In March 2019, Spotify, Amazon, Google and Pandora appealed the CRB’s rate determination for Phonorecords III (2018-2022), which saw the organization increase mechanical royalty rates for songwriters roughly a percentage point every year during the term, from 11.4% in 2018 to 15.1% in 2022. While the appeal is in process, those streaming services are still paying the 10.5% rate set by the CRB for the year 2017 and proposing a return to that rate for Phono IV.

“That’s an appallingly low rate,” write Moot and Marshall. “And now, some of the biggest and most valuable companies in the world are pushing to extend that 10.5% rate for the next five-year period.”

They continue, “Many of you rely on songwriting as your primary source of income, and we’re doing everything in our power to achieve a positive outcome. Without songwriters, we wouldn’t have songs or streaming services – there’d be no music business at all. You deserve this pay raise and more.”

You can read the full letter below.

To our Warner Chappell songwriting family,

As your partners and your champions, we wanted to let you know about a crucial fight that will determine what you make from streaming both now and in the years to come.

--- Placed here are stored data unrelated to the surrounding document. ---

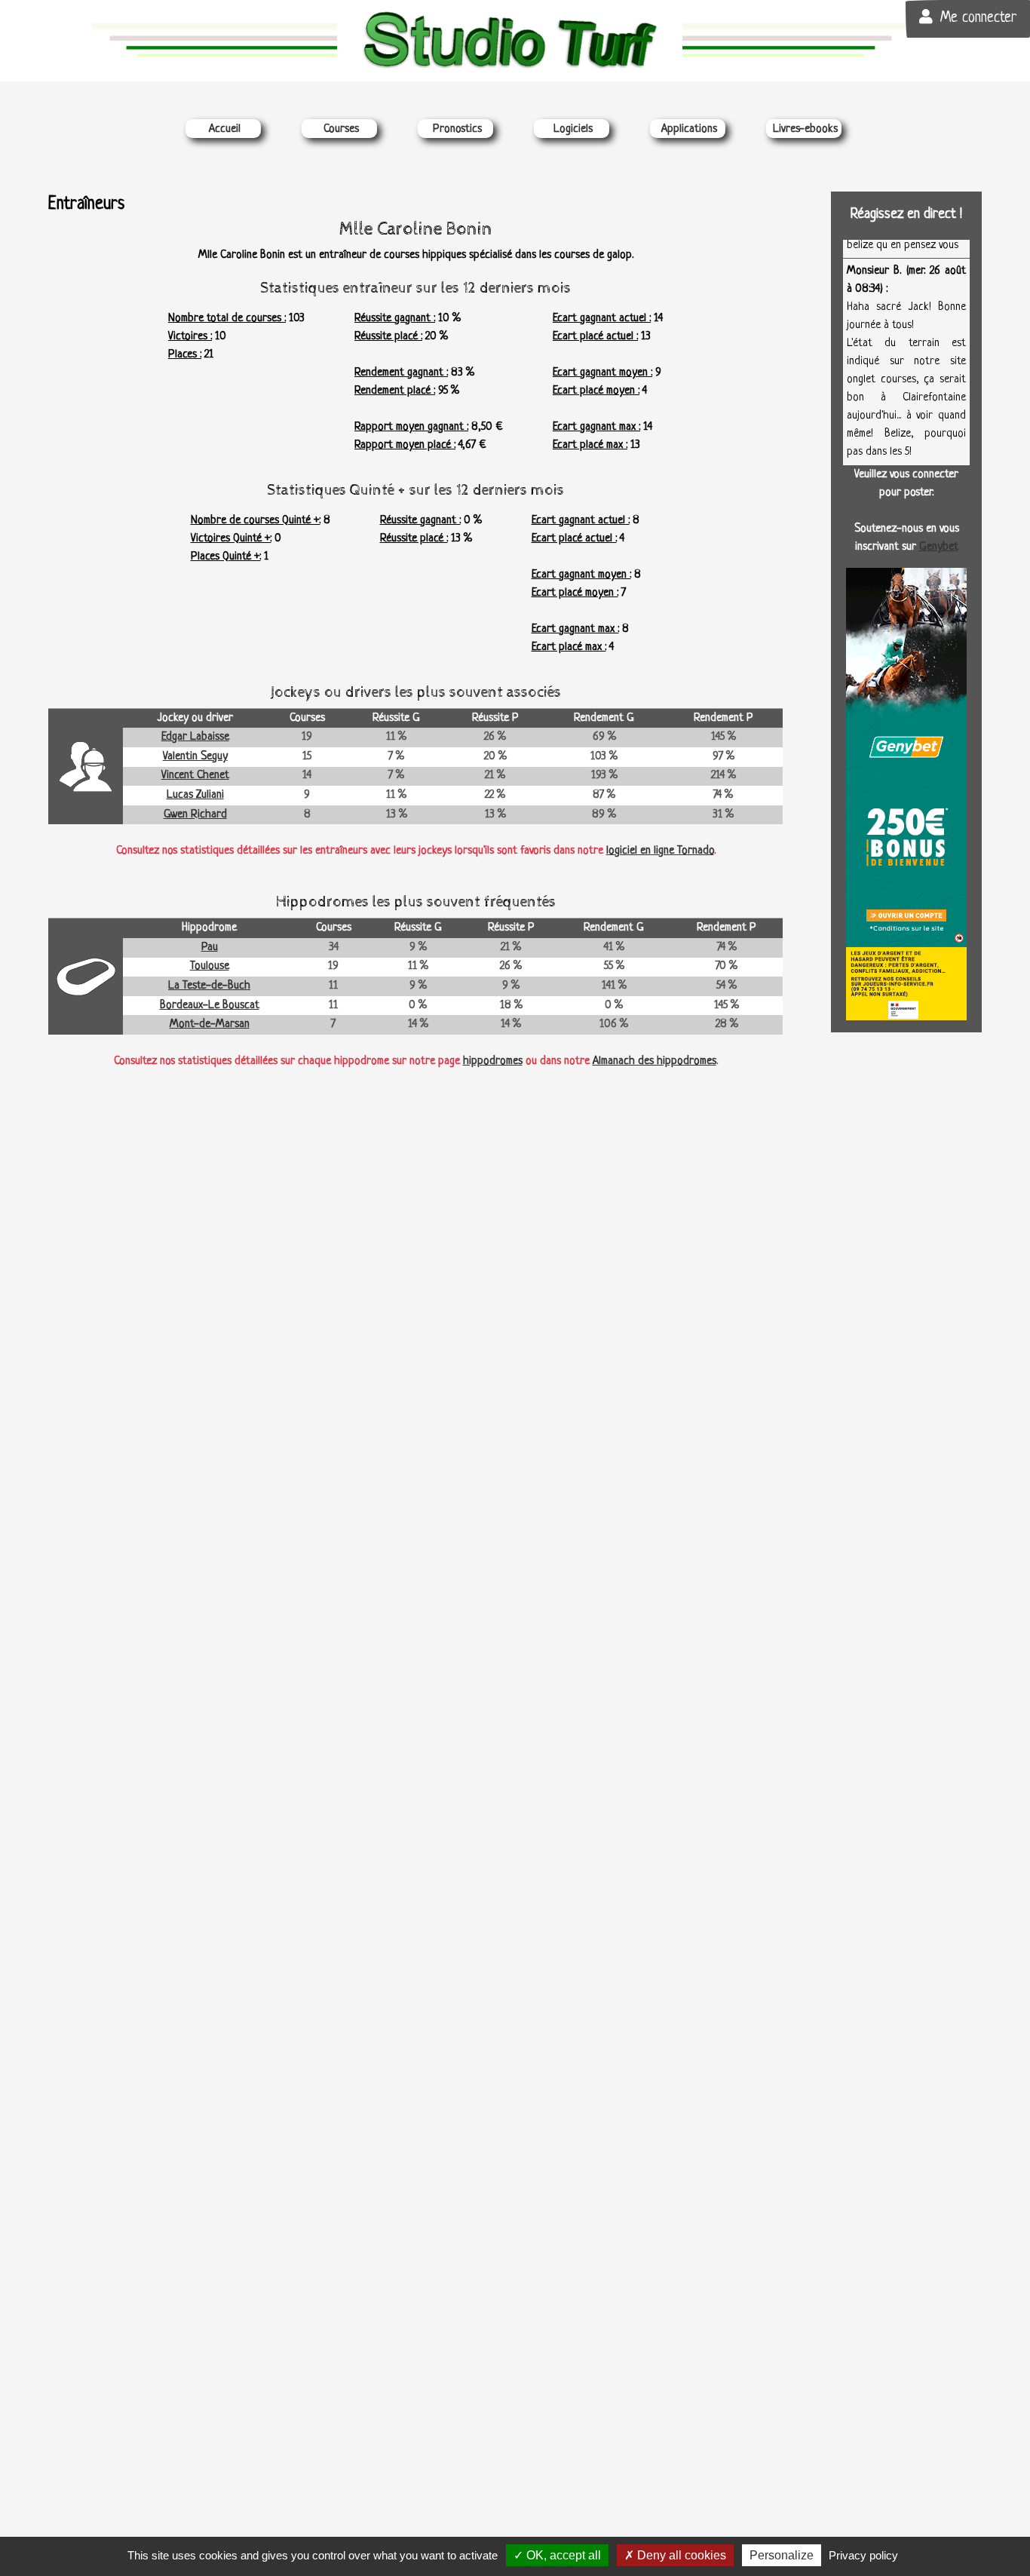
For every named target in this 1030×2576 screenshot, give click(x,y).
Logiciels (573, 129)
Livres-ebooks (805, 129)
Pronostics (457, 129)
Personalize (782, 2555)
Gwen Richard (195, 814)
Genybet (938, 547)
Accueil (225, 129)
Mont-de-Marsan (210, 1024)
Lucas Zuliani (195, 795)
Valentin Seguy (195, 756)
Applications (689, 129)
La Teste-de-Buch (209, 986)
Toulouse (209, 966)
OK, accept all (562, 2555)
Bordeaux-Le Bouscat (209, 1005)
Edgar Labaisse (195, 737)
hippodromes (493, 1061)
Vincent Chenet (195, 775)
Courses (341, 129)
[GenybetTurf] (906, 794)
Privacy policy (863, 2555)
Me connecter (978, 18)
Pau (209, 947)
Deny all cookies (680, 2555)
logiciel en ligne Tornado (660, 851)
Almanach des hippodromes (654, 1061)
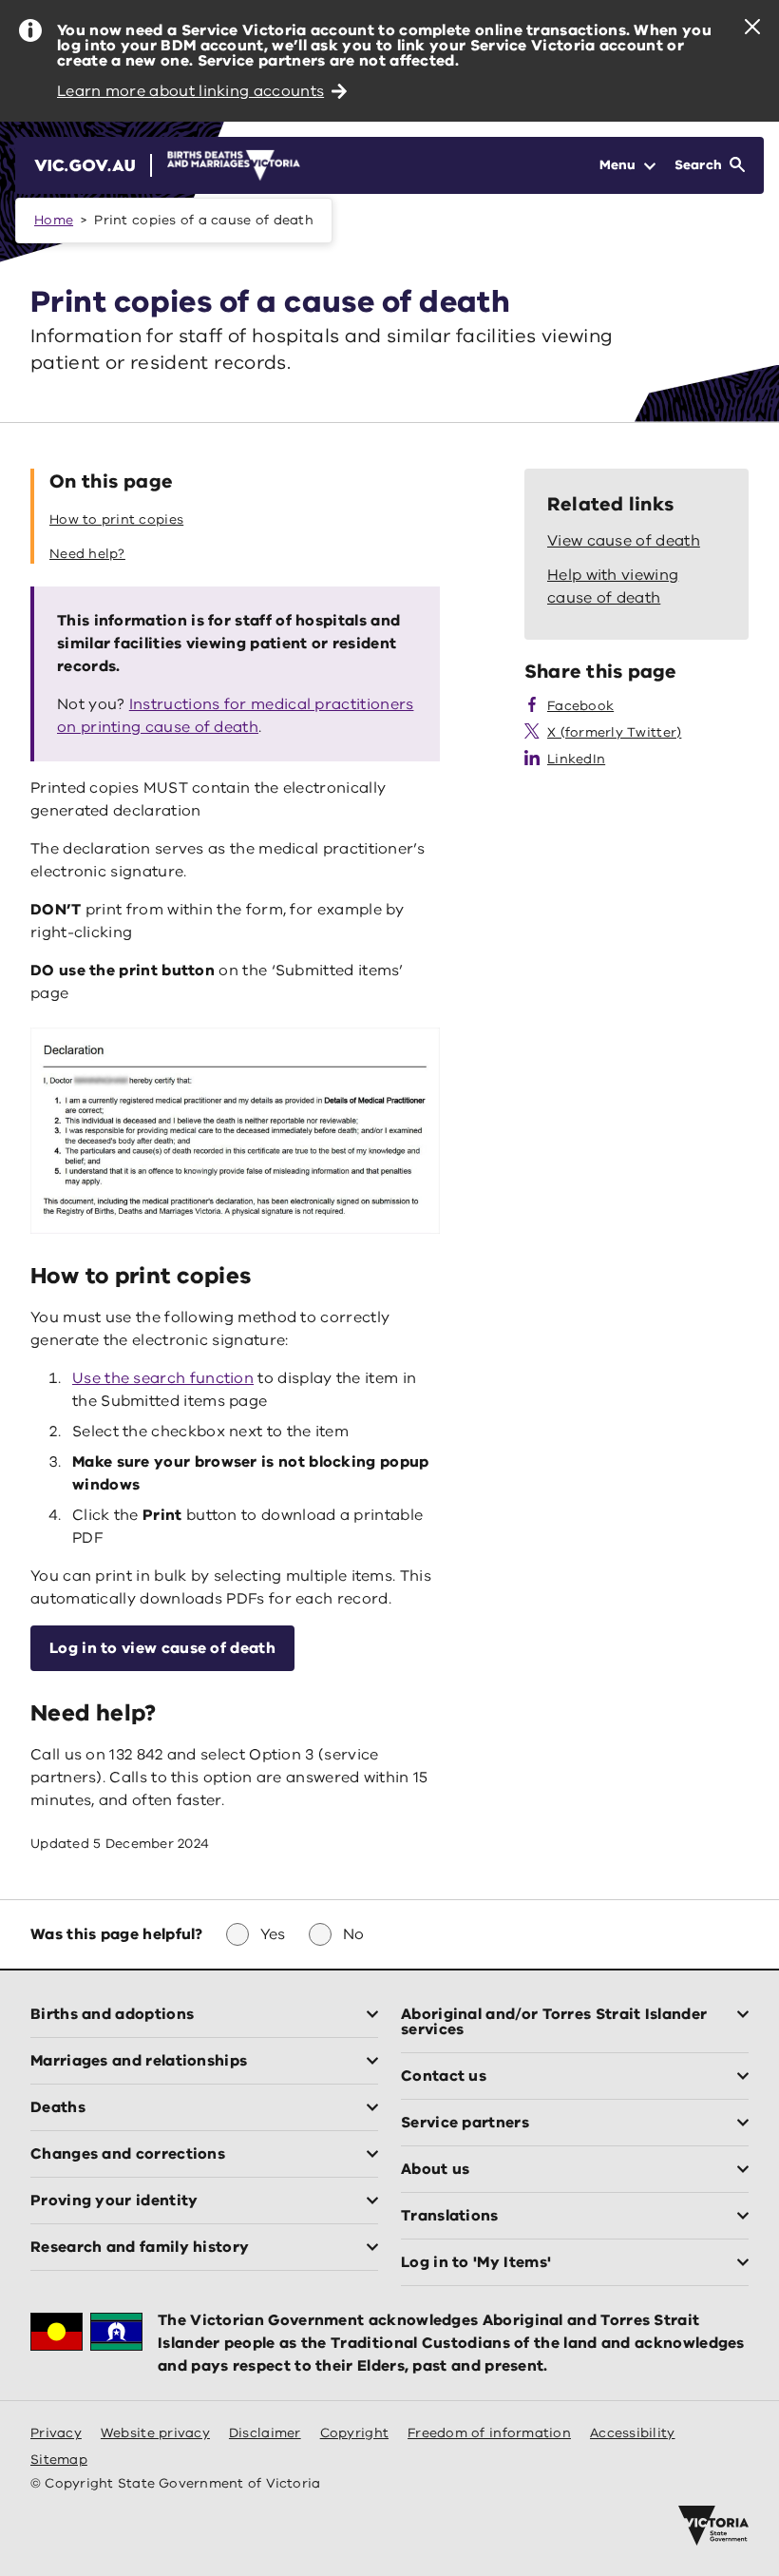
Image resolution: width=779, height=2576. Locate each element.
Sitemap (58, 2460)
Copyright (354, 2433)
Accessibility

In the U.S., there’s a portion of your revenue from streaming services (such as Spotify, Apple and Amazon) – mechanical revenue – that’s determined every five years by three judges who make up the Copyright Royalty Board (CRB) in Washington, D.C.

By early next year, in a proceeding known as Phono IV, the CRB will determine the mechanical royalty rates that streaming services will pay music publishers and songwriters between 2023 and 2027.

This is a critical moment. Not only will the CRB decide the future mechanical royalty rates for streaming, there’s also a “ripple effect,” where the CRB’s decision can influence other negotiations with streaming services, as well as future rates.

To break things down even more, these tech companies currently should be paying you 15.1% – the rate that was set by the CRB for 2022, in the last CRB proceeding called Phono III. But instead, Spotify, Amazon, Google and Pandora have spent more than four years appealing that ruling. While the appeal plays out, they’re still paying the rate set by the CRB for 2017 – just 10.5%. That’s an appallingly low rate. And now, some of the biggest and most valuable companies in the world are pushing to extend that 10.5% rate for the next five-year period.

On behalf of all songwriters, music publishers and other trade associations, the National Music Publishers’ Association (NMPA), the Nashville Songwriters Association International (NSAI) and Songwriters of North America (SONA) are advocating for an increase to 20% in Phono IV.

We’ve been actively involved in this rate proceeding with a seat on the NMPA Board and representation on various working groups, alongside our own writers and board members Liz Rose and Ross Golan. Several songwriter witnesses will also testify to the CRB about everything that goes into writing a song and how the streaming services’ efforts to devalue the works of songwriters is potentially devastating.

Many of you rely on songwriting as your primary source of income, and we’re doing everything in our power to achieve a positive outcome. Without songwriters, we wouldn’t have songs or streaming services – there’d be no music business at all. You deserve this pay raise and more.

Over the next few months, we encourage you all to raise awareness around this important issue and help spread the word throughout the broader songwriting community. Your voice matters most in this debate.

We’re hopeful the CRB will make the right determinations that support the best interests of music creators like you. No matter the outcome, we’ll continue to work tirelessly to support and defend your rights and create new opportunities for your songs.

In addition to your A&R team, we’re always available if you have thoughts or questions. You can also follow the NMPA, NSAI and SONA for important updates, and you’ll be hearing from us again soon as we get closer to the next steps in Phono III and Phono IV.